ムコール症を診断するには、感染組織のサンプルを採取し、検査室で培養(菌を増殖させること)と顕微鏡での観察を行います。サンプル中に原因菌の存在を特定したら、診断を下します。ただし、これらの検査で真菌がはっきり判明しない場合もあります。

PCR検査など、微生物の遺伝物質を検出する検査を行うことができます。PCR検査では、真菌の遺伝子のコピーを大量に増やすことで、真菌の種類をはるかに特定しやすくします。
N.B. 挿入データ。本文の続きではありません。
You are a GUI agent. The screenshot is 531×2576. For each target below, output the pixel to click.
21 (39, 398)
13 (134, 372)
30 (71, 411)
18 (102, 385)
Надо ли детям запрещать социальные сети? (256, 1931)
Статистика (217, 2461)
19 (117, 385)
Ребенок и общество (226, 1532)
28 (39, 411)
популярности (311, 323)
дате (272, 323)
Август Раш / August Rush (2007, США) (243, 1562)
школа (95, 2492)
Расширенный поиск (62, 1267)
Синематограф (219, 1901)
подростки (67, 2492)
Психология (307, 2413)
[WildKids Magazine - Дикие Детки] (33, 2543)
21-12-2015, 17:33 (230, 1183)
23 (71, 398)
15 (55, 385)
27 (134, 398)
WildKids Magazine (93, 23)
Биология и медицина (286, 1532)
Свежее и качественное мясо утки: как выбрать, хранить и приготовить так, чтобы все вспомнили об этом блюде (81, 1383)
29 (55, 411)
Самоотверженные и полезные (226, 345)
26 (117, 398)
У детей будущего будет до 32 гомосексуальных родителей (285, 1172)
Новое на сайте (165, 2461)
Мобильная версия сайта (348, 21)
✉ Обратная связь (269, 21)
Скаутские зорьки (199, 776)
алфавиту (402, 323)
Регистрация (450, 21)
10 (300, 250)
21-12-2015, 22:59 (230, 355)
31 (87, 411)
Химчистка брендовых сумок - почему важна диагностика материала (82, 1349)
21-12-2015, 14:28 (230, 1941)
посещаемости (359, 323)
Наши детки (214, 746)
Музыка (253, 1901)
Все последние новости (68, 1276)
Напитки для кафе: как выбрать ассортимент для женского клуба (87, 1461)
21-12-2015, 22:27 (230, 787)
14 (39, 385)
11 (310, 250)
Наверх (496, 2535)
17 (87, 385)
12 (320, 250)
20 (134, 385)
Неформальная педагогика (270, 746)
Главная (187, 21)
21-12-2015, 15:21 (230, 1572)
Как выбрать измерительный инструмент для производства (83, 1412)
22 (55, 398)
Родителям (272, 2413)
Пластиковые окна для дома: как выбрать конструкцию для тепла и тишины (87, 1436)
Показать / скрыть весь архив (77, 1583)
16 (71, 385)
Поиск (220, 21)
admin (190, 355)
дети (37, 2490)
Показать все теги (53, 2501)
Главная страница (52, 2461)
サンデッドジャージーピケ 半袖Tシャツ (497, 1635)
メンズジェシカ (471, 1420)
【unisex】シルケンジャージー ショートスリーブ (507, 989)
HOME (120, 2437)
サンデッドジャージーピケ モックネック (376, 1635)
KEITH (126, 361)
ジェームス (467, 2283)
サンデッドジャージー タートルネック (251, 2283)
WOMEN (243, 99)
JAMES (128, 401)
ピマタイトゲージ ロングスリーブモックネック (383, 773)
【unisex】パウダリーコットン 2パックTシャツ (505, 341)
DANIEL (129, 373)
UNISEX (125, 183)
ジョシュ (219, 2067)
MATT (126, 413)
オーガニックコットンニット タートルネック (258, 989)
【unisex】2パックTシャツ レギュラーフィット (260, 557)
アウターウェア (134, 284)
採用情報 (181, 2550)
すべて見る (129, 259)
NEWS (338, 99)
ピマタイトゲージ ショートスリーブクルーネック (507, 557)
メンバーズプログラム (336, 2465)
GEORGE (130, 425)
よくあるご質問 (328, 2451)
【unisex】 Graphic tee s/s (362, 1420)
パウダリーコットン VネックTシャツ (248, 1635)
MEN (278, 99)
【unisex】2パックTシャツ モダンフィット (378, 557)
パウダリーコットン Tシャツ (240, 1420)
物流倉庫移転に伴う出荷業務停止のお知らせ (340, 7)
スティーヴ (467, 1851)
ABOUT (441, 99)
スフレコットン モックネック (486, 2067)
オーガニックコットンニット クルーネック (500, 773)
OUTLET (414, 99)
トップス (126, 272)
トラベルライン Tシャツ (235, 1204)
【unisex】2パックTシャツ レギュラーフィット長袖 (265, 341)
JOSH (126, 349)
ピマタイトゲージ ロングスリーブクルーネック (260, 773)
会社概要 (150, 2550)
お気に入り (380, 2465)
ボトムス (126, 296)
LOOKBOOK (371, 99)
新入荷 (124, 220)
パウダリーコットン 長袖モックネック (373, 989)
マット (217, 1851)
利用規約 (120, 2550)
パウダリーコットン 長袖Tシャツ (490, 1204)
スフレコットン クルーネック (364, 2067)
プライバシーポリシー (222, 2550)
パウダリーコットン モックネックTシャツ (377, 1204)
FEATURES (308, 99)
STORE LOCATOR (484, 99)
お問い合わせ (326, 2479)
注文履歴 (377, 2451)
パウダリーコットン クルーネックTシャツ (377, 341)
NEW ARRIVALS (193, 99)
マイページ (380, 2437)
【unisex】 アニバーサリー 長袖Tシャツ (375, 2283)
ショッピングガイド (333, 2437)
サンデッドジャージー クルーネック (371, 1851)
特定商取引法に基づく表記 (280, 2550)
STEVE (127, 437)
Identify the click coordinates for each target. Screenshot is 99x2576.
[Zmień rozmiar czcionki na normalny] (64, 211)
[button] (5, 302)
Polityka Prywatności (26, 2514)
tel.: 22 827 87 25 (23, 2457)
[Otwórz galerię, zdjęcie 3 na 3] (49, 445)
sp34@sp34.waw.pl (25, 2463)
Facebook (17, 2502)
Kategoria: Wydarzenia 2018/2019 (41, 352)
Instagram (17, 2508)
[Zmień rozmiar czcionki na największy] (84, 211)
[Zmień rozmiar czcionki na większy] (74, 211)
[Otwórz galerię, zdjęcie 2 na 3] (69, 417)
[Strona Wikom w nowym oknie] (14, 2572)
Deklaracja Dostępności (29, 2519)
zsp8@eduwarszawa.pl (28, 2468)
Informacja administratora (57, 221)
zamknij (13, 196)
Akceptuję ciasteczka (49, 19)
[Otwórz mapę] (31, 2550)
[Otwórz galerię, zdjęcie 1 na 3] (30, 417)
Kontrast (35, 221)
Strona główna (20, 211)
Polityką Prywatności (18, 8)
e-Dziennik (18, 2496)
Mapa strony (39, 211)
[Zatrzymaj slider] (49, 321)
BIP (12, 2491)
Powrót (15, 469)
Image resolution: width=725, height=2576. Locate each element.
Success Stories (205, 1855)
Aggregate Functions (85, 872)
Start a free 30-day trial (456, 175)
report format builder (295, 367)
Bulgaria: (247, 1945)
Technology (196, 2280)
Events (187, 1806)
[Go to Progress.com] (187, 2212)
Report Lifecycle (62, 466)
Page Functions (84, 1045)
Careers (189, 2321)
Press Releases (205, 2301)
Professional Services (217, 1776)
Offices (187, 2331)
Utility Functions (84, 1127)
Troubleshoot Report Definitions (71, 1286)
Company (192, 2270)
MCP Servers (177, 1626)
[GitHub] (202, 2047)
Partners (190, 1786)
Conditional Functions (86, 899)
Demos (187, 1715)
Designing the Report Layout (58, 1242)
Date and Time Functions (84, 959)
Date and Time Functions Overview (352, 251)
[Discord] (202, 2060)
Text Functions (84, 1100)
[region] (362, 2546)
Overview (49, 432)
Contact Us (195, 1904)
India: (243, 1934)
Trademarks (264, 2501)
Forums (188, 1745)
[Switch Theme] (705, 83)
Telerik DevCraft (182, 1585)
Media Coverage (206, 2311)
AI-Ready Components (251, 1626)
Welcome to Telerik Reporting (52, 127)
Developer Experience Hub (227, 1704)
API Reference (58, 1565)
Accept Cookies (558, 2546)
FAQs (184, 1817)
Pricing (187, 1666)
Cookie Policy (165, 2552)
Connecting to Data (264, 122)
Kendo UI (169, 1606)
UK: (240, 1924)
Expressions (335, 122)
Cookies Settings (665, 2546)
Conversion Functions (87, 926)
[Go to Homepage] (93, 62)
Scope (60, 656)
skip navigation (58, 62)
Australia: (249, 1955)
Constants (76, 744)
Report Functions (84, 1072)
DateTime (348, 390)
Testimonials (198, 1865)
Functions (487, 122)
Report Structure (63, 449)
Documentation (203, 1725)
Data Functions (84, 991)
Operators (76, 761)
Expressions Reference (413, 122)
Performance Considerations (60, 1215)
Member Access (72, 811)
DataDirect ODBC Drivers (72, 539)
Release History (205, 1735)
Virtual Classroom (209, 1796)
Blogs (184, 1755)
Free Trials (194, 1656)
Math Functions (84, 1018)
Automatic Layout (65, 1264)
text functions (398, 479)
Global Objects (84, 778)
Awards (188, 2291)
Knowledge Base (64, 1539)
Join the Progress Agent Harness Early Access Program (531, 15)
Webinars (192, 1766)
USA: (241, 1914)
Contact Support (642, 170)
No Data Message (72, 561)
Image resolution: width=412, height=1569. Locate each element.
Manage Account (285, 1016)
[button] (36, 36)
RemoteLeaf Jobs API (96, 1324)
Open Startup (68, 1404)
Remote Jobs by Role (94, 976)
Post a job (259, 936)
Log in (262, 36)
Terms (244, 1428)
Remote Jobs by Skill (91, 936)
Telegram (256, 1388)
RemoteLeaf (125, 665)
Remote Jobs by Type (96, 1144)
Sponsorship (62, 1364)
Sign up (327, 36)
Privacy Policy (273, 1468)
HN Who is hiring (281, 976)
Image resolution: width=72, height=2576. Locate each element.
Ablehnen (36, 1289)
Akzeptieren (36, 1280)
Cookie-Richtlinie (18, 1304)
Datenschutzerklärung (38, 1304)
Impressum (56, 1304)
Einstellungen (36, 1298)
CTスキャンまたはX線検査を行い、顔の内部構造に損傷がないか確認することもあります。

知っていますか?

  • ムコール症は早期に診断を下して治療をしないと、顔の損傷がひどくなり、治療のために必要な手術によって外観が損なわれることがあります。

ムコール症の治療

  • 抗真菌薬

  • 基礎にある病気に応じた治療

  • 感染した組織や壊死した組織を除去する手術

死亡や広範な手術で外観が損なわれる事態に至らないよう、ムコール症の早急な診断と治療が重要です。そのため、この感染症の診断や疑いが生じた時点で、直ちに治療が開始されます。

ムコール症の患者やその疑いがある人のほとんどに、抗真菌薬のアムホテリシンBを高用量で静脈内に投与します。代わりにイサブコナゾニウムを経口または静脈内に投与することもあります。ポサコナゾールという別の抗真菌薬を投与することもあります。

基礎にある病気をコントロールすることが非常に重要です。例えば、デフェロキサミンを服用している人は、その薬の服用を中止することができます。コントロール不良の糖尿病がある人にはインスリンを投与して血糖値を下げます。

感染組織、特に死んだ組織は手術で取り除く必要があります。

ムコール症の予後(経過の見通し)

ムコール症は大変深刻な病気です。感染組織や壊死した組織をできる限り取り除き、抗真菌薬を適切に使用しても、多くの患者が死に至ります。